### WORK ORDER
Copy every record that appears below, exactly as it stands.
:: TASK DATA ::
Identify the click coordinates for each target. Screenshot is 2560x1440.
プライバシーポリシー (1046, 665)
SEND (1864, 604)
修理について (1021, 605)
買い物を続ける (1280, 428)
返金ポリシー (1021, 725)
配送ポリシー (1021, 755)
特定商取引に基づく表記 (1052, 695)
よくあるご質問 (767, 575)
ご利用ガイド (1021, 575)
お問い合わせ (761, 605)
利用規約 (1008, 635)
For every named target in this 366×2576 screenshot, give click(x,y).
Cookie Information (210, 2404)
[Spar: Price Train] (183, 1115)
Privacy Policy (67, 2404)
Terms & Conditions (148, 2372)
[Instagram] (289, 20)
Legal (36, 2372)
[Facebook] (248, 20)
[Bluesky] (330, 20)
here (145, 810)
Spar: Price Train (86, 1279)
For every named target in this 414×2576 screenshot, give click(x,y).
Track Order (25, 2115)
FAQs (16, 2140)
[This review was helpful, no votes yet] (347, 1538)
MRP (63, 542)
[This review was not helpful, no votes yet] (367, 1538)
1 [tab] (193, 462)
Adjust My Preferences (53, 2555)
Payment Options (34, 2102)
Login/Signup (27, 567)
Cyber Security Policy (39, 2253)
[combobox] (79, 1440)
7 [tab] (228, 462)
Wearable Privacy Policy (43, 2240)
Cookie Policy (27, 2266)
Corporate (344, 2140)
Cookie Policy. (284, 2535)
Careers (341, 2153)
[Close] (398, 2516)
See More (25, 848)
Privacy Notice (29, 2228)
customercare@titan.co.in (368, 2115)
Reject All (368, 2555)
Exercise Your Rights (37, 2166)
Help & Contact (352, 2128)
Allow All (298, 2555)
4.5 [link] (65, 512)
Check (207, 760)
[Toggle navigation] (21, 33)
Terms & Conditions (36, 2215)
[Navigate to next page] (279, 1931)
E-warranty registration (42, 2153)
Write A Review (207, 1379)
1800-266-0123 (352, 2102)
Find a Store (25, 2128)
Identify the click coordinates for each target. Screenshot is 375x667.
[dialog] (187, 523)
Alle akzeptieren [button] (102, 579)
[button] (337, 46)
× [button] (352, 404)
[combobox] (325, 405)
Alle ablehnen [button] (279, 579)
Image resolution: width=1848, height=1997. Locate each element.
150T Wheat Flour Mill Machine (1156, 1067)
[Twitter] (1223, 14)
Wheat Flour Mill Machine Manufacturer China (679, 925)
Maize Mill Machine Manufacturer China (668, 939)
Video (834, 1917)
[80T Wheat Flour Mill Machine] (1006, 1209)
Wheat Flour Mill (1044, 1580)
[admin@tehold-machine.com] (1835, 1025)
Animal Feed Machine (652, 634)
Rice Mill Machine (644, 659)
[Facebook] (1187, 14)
:::
### YOUR RESPONSE
Identify the click coordinates for each target. Screenshot is 2560x1440.
プライバシーポリシー (1046, 665)
SEND (1864, 604)
修理について (1021, 605)
買い物を続ける (1280, 428)
返金ポリシー (1021, 725)
配送ポリシー (1021, 755)
特定商取引に基づく表記 (1052, 695)
よくあるご質問 (767, 575)
ご利用ガイド (1021, 575)
お問い合わせ (761, 605)
利用規約 (1008, 635)
For every named target in this 366×2576 screenshot, give click(x,y).
Cookie Information (210, 2404)
[Spar: Price Train] (183, 1115)
Privacy Policy (67, 2404)
Terms & Conditions (148, 2372)
[Instagram] (289, 20)
Legal (36, 2372)
[Facebook] (248, 20)
[Bluesky] (330, 20)
here (145, 810)
Spar: Price Train (86, 1279)
For every named target in this 414×2576 screenshot, give click(x,y).
Track Order (25, 2115)
FAQs (16, 2140)
[This review was helpful, no votes yet] (347, 1538)
MRP (63, 542)
[This review was not helpful, no votes yet] (367, 1538)
1 [tab] (193, 462)
Adjust My Preferences (53, 2555)
Payment Options (34, 2102)
Login/Signup (27, 567)
Cyber Security Policy (39, 2253)
[combobox] (79, 1440)
7 [tab] (228, 462)
Wearable Privacy Policy (43, 2240)
Cookie Policy (27, 2266)
Corporate (344, 2140)
Cookie Policy. (284, 2535)
Careers (341, 2153)
[Close] (398, 2516)
See More (25, 848)
Privacy Notice (29, 2228)
customercare@titan.co.in (368, 2115)
Reject All (368, 2555)
Exercise Your Rights (37, 2166)
Help & Contact (352, 2128)
Allow All (298, 2555)
4.5 [link] (65, 512)
Check (207, 760)
[Toggle navigation] (21, 33)
Terms & Conditions (36, 2215)
[Navigate to next page] (279, 1931)
E-warranty registration (42, 2153)
Write A Review (207, 1379)
1800-266-0123 (352, 2102)
Find a Store (25, 2128)
Identify the click coordinates for each target. Screenshot is 375x667.
[dialog] (187, 523)
Alle akzeptieren [button] (102, 579)
[button] (337, 46)
× [button] (352, 404)
[combobox] (325, 405)
Alle ablehnen [button] (279, 579)
Image resolution: width=1848, height=1997. Locate each element.
150T Wheat Flour Mill Machine (1156, 1067)
[Twitter] (1223, 14)
Wheat Flour Mill Machine Manufacturer China (679, 925)
Maize Mill Machine Manufacturer China (668, 939)
Video (834, 1917)
[80T Wheat Flour Mill Machine] (1006, 1209)
Wheat Flour Mill (1044, 1580)
[admin@tehold-machine.com] (1835, 1025)
Animal Feed Machine (652, 634)
Rice Mill Machine (644, 659)
[Facebook] (1187, 14)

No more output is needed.